Download as .pdf or .zip

 

All Books are in Adobe Acrobat PDF Format.
You may download a free plug-in here.

Download Winzip for
[Windows] or [Mac]
 
BOOK VIII - Page 2
 
  HERBERT SIMON, PAUL THAGARD AND OTHERS ON
DISCOVERY SYSTEMS
 
 

 

Thagard on Discovery by Analogy and Systems ACME and ARCS

In Conceptual Revolutions Thagard distinguishes three types or methods of scientific discovery.  They are: 1) data-driven discovery by simple abduction to make empirical generalizations from observations and experimental results, 2) explanation-driven discovery using existential abduction and rule abduction to form theories referencing theoretical entities, and 3) coherence-driven discovery by making new theories due to the need to overcome internal contradictions in existing theories.  To date Thagard has offered no discovery system that creates new theories by the coherence-driven method, but the other two methods have been implemented in his cognitive systems.
            Consider firstly generalization.  The central activity of artificial-intelligence system PI is problem solving with the goal of creating explanations.  The system represents knowledge by rules and concepts with nodes in a network representing concepts and the rules linking the nodes representing propositions.  Generalization is the formation of general statements, such as may have the simple form “All X are Y.”  The creation of such rules by empirical generalization is implemented in PI, which takes into account both the number of instances supporting a generalization, and the background knowledge of the variety in the kinds of instances involved.
             Consider next abduction.  By “abduction” Thagard means inference to a hypothesis that offers a possible explanation of some puzzling phenomenon.  The PI system contains three complex data structures or data-types in named LISP property lists, which are called “messages”, “concepts”, and “rules.”  The messages data-type represents particular results of observations and inferences.  The concept data-type locates a concept in a hierarchical network of kinds and subkinds.  The concepts manage storage for abductive problem solving.  The rules data-type represents laws in an “if…then” form, and also contains a measure of strength.  The system fires rules that lead from the set of starting conditions to the goal of explanation.  Four types of abductive inference accomplish this goal: (1) Simple abduction, which produces hypotheses about individual objects; these hypotheses are laws or empirical generalizations. (2) Existential abduction, which postulates the existence of formerly unknown objects; this type results in theoretical terms referencing theoretical entities, which is discussed in the previous section above.  (3) Rule-forming abduction, which produces rules that explain other rules; these rules are theories that explain laws.

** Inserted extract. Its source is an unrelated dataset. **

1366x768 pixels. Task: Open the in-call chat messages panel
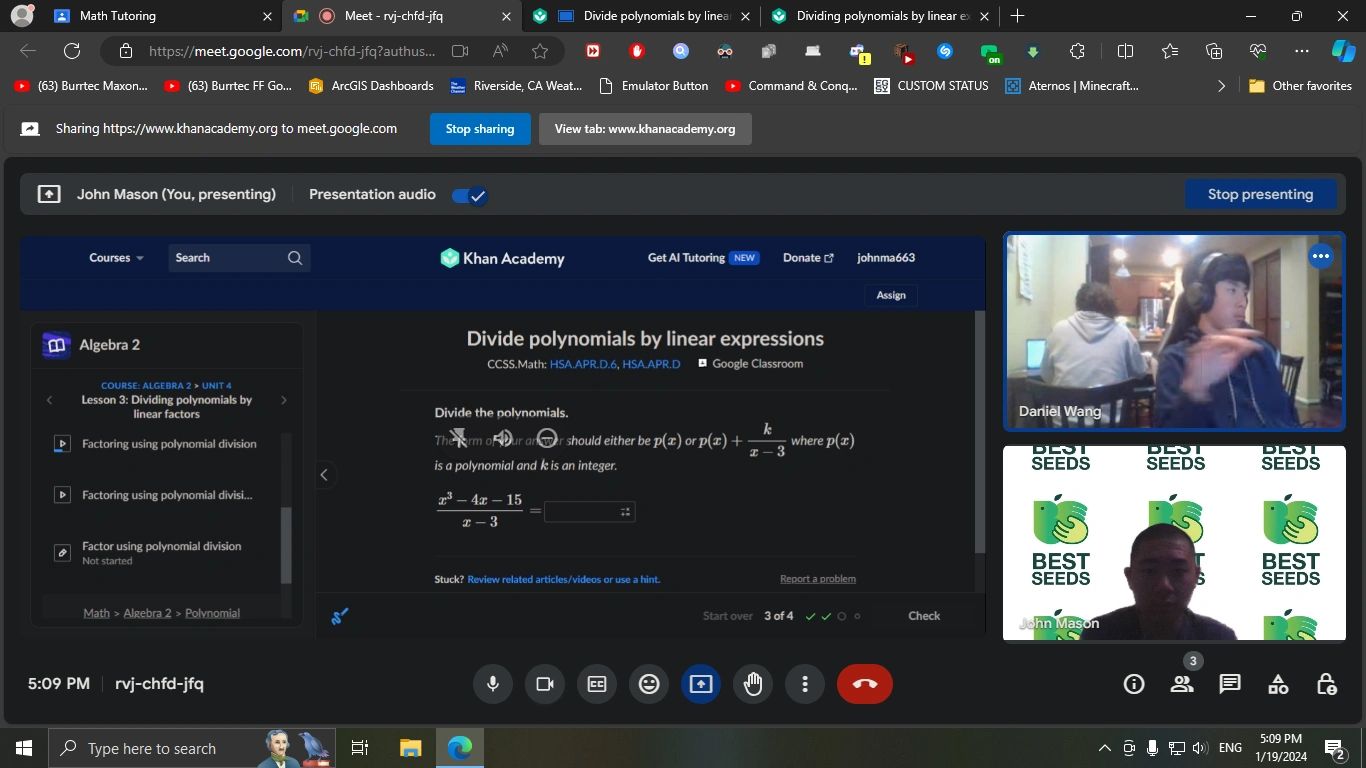pyautogui.click(x=1229, y=683)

Since Thagard retains a version of the doctrine of theoretical terms referencing theoretical entities, he advocates the Positivists’ traditional three-layered view of the structure of scientific knowledge consisting of (a) observations expressed in statements of evidence, (b) laws based on generalization from the observations, and (c) theories, which explain the laws. (4) Analogical abduction, which uses past cases of hypothesis formation to generate hypotheses similar to existing ones.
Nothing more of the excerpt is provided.